_WORK REQUEST 1_: According to the Solar for All passage, how are the financial incentives in the first three subprograms meant to encourage solar projects, and what would a hospital gain in the text's example? Answer in one to three sentences.
_WORK REQUEST 2_: In the Solar for All passage, reproduce the text between "Although the plan" and "finalized early spring.", inclusive.

_SOURCE PASSAGE_:
There are four subprograms within the Illinois Solar for All Program. The first three target different types of customers or solar projects, and offer financial incentives for developers.

  1. Low-income distributed generation provides funding for solar PV projects on individual and multi-family buildings (like apartment complexes) in low-income areas.
  2. Low-income community solar encourages participation in community solar by customers with low incomes, and requires that each project demonstrate meaningful partnership with community stakeholders. Additional incentives are offered if the project is 100 percent low-income subscriber owned. Participants will not have to pay subscription fees (like they would for a typical community solar project).
  3. Non-profits and public facilities supports the development of on-site solar PV projects to serve not-for-profit and public sector customers. Projects must demonstrate connection to and input from low-income community members and/or that the project is located at a facility owned by an organization that is a critical service provider for the community, such as a hospital, shelter, or youth center.

By offsetting the upfront costs, these incentives are meant to encourage building solar projects in economically disadvantaged and EJ communities. So, for example, if a developer put together a plan for installing solar panels on a local hospital, they would apply for an incentive in the third subprogram. Once completed, the developer would be paid through Solar for All, and the hospital would receive the power created by the panels without having to pay the upfront costs of installing them.

Pilot subprogram

The final subprogram is for pilot projects and works a little differently. Essentially, the Illinois Power Agency will issue a request for proposals for community solar projects and choose pilots based on which are most financially competitive. There is a hefty $50 million available in funding.

All projects must provide economic benefits for members of the community in which the project will be located, such as a commitment to local hiring, or offering subscriptions to community residents and organizations. Additionally, projects are required to demonstrate partnership with at least one community-based organization.

Interestingly, even utilities can participate in this subprogram, meaning the state’s utilities – ComEd and Ameren – could propose a community solar program and compete for the funding.

Interestingly, even utilities can participate in this subprogram, meaning the state’s utilities – ComEd and Ameren – could propose a community solar program and compete for the funding. If these utility companies are able to put together competitive bids, this program could lend itself to major innovations in microgrid development, extending the reach of projects beyond energy to research and creating new models of engagement for utilities.

Job growth

The Solar for All program also includes ambitious goals around employment.

Projects that are a part of the Low-Income Distributed Generation Incentive, for example, must coordinate with the Solar Training Pipeline funded by ComEd, as well as the other two workforce development programs established by the Future Energy Jobs Act. For organizations in and serving the communities that are accessing the Solar for All incentives, this creates opportunities to recruit trainees, provide training, and eventually take part in building these projects.

Looking Ahead

The Illinois Power Agency released a draft of its Long Term Renewable Resource Procurement Plan last month, detailing specific incentive levels, funding allocations, and procedures for programs created by the Future Energy Jobs Act, including Illinois Solar for All.

Although the plan is in good shape, EDF has submitted comments, as have other members of the Solar for All Working Group. The plan is pending approval before the Illinois Commerce Commission and will be finalized early spring.

The development and progress of the Solar for All Program is indicative of how far Illinois has come in its fight for a clean energy economy. The state has taken large steps in the right direction with the Future Energy Jobs Act, but additional work and deliberation is required to see the bill fulfill its potential. With innovative approaches like Solar for All, Illinois is at the forefront of a growing national movement to increase access to the solar economy.

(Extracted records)
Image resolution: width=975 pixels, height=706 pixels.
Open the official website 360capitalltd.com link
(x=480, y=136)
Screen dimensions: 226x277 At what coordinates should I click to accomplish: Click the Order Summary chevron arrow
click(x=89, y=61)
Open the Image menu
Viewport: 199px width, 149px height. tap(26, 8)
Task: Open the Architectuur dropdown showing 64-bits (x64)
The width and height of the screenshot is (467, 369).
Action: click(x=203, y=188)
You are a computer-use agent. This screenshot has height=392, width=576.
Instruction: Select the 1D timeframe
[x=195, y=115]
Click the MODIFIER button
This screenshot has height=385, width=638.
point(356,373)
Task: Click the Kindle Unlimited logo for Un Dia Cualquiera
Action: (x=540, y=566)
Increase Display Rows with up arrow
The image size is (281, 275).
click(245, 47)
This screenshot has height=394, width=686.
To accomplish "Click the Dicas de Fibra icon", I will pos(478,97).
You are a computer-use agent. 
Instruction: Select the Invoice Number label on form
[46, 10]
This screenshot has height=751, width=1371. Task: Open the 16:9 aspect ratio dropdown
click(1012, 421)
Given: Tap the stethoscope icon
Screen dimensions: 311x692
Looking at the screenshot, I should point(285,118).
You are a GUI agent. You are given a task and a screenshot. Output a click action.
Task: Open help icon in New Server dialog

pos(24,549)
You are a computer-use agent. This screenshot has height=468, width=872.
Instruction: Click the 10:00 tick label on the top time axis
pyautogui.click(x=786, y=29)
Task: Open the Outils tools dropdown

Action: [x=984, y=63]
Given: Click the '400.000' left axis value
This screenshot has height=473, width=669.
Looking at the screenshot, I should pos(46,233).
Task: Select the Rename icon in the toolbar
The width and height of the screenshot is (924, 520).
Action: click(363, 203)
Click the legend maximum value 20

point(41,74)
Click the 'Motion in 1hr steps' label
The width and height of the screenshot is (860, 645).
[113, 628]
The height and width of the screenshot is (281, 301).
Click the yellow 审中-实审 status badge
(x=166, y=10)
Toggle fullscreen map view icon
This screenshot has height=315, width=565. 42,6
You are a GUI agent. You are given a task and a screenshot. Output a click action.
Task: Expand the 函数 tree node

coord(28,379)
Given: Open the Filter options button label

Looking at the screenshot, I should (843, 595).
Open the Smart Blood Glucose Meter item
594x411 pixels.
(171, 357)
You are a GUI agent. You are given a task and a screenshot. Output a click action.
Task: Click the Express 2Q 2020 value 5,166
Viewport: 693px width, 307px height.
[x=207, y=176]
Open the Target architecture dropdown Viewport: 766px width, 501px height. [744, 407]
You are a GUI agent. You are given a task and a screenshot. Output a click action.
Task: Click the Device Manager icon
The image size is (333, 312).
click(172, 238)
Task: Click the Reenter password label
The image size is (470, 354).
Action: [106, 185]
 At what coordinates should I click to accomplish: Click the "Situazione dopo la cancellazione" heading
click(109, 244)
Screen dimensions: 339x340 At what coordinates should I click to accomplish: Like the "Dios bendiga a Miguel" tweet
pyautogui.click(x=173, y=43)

_ANSWER SPACE 1_: The incentives offset the upfront costs of solar projects, which is meant to encourage building them in economically disadvantaged and EJ communities. In the example, the developer is paid through Solar for All, and the hospital receives the power from the panels without paying the upfront installation costs.

_ANSWER SPACE 2_:
Although the plan is in good shape, EDF has submitted comments, as have other members of the Solar for All Working Group. The plan is pending approval before the Illinois Commerce Commission and will be finalized early spring.